I thought of this illustration now, as He was teaching me. “That’s actually not how I relate to you.” I was getting excited with Him by now.

So He began to describe to me how He limits Himself in His relationship with me – or anyone else – based on how I approach Him. While He is always attentive towards me, if I give Him my time and attention, then He gives me His time & attention: the degree to which I experience Him is pretty much determined by how much I’m willing to invest myself in Him, in our relationship.

I wish I could capture the joy, the immediacy, the clarity that came on those trails.

He pointed out that He’s “pretty much omnipotent” and if He relates to me in His omnipotence, I’ll pop, or my brain will fry, or I’ll burn up in a puff of smoke. “No one can see My face and live,” He said to Moses, and suddenly I understand better. If He brought the infinite force of His personality to our relationship, I would crumble to dust when He showed up. That’s hard on the relationship.

It’s mercy that keeps Him at a distance from me.

And so He must limit Himself, His glory that is in His person, His personality. I pray, “Show me your glory” like Moses, and He must answer, “I cannot.”

But the limit that He puts on Himself is the limit that I set. Or to put it the other way, the more I open myself to Him, the more He opens Himself to me.

I long for His presence. I appreciate His mercy.

Prophets Today? Are They Real?

I had an interesting conversation online recently: we have many people in the church today who claim to be “prophets” but who are clearly motivated by greed or by a need for acceptance or respect. How can we trust that there are any real prophets today?

There are evangelists in the church and some of those seem to be motivated by, um... something less than God's heart. Yet we never question whether the office of the evangelist is now vacant. I know some evangelists who are very skilled in their gift, and others who have a legitimate gift, but have no training, no discipline and inferior motives; who have too few skills supporting their gift.

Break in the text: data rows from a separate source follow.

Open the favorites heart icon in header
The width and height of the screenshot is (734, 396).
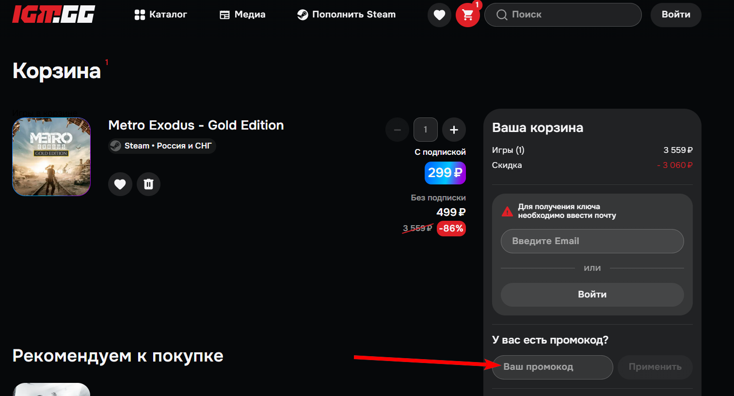439,15
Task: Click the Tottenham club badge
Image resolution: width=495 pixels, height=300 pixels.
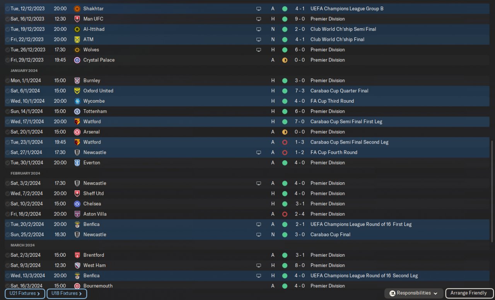Action: click(77, 111)
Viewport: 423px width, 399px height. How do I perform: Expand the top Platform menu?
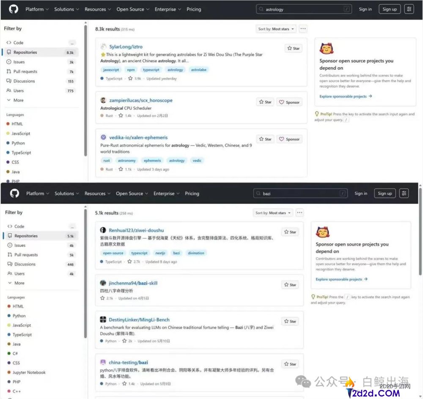pos(37,9)
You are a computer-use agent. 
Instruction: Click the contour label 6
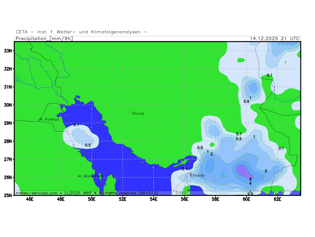(x=250, y=179)

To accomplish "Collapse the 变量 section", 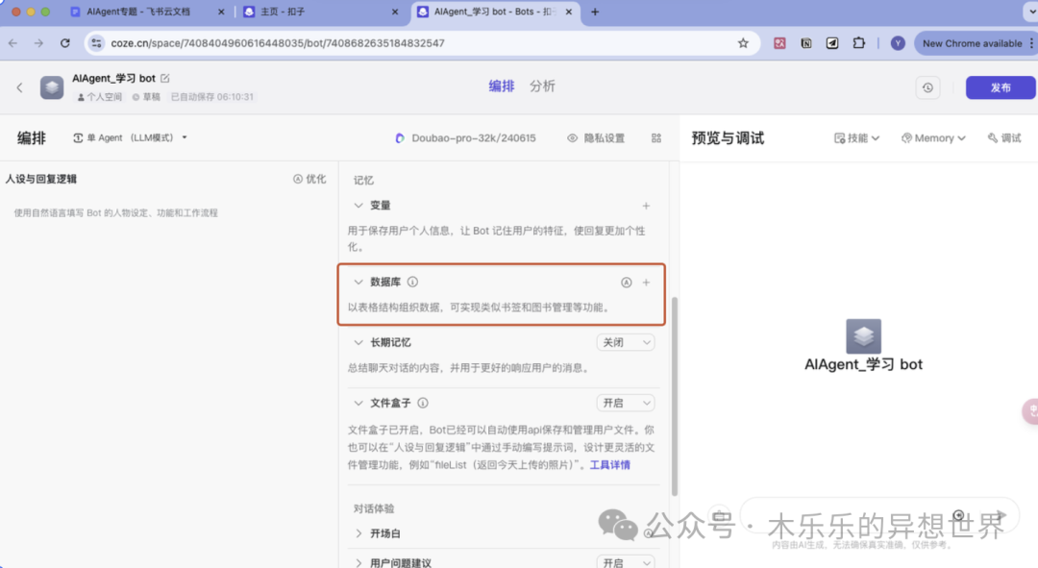I will (358, 206).
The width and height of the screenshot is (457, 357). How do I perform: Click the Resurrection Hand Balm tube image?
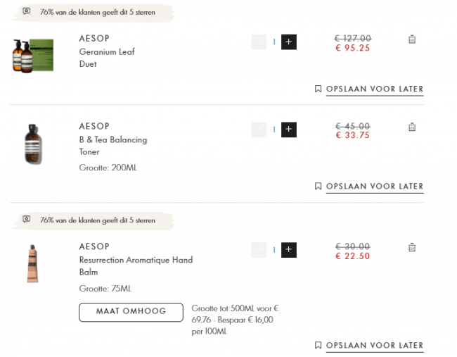(33, 263)
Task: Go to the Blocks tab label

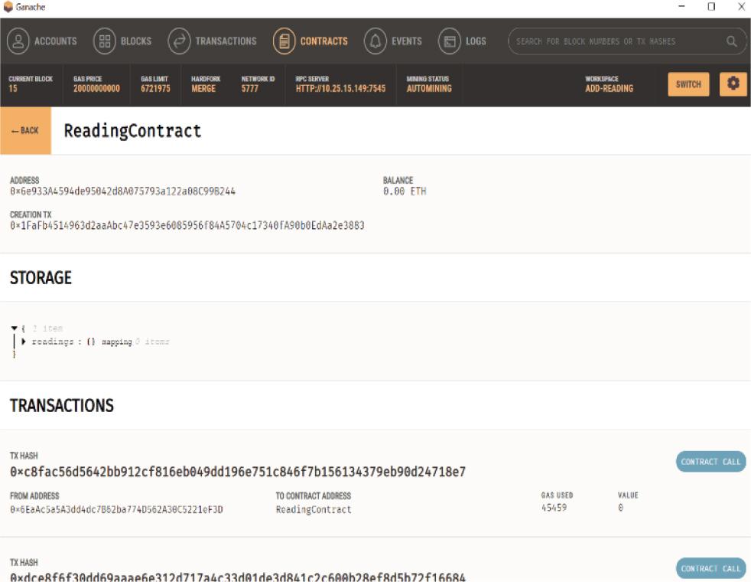Action: [x=136, y=41]
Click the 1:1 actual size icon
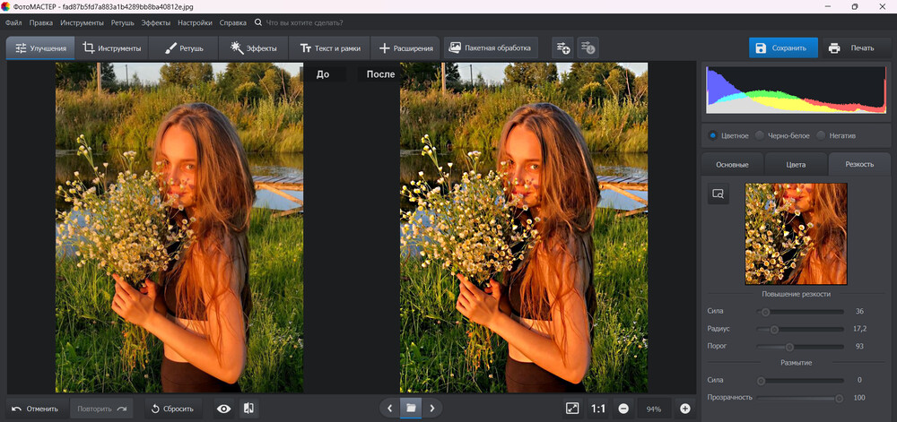 point(598,409)
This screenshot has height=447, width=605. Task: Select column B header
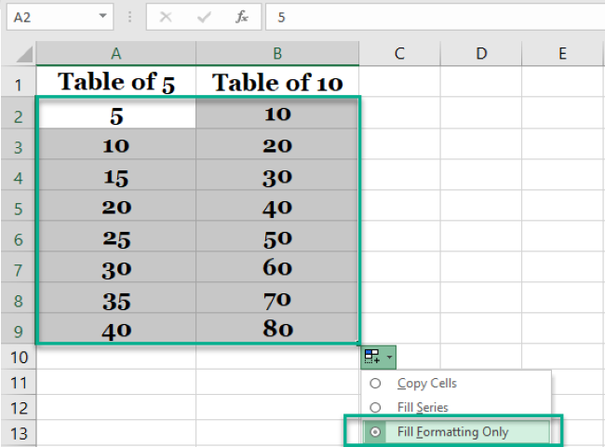(277, 53)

So too the prophet: some few indeed are motivated by personal gain, whether financial, social or emotional. Their failure does not invalidate the reality of others. NT prophets have a different role than OT ones: the Spirit is now on "all flesh" where in the OT, it was very rare, yet in these "all flesh" days, the ministry of the prophet is still needed. Agabus was one; Paul and Barnabas were too (AC 13). The instruction about prophets (eg 1 CO 12-14) and warnings about false prophets (eg 1 JN 4) indicate their presence in the NT community of faith.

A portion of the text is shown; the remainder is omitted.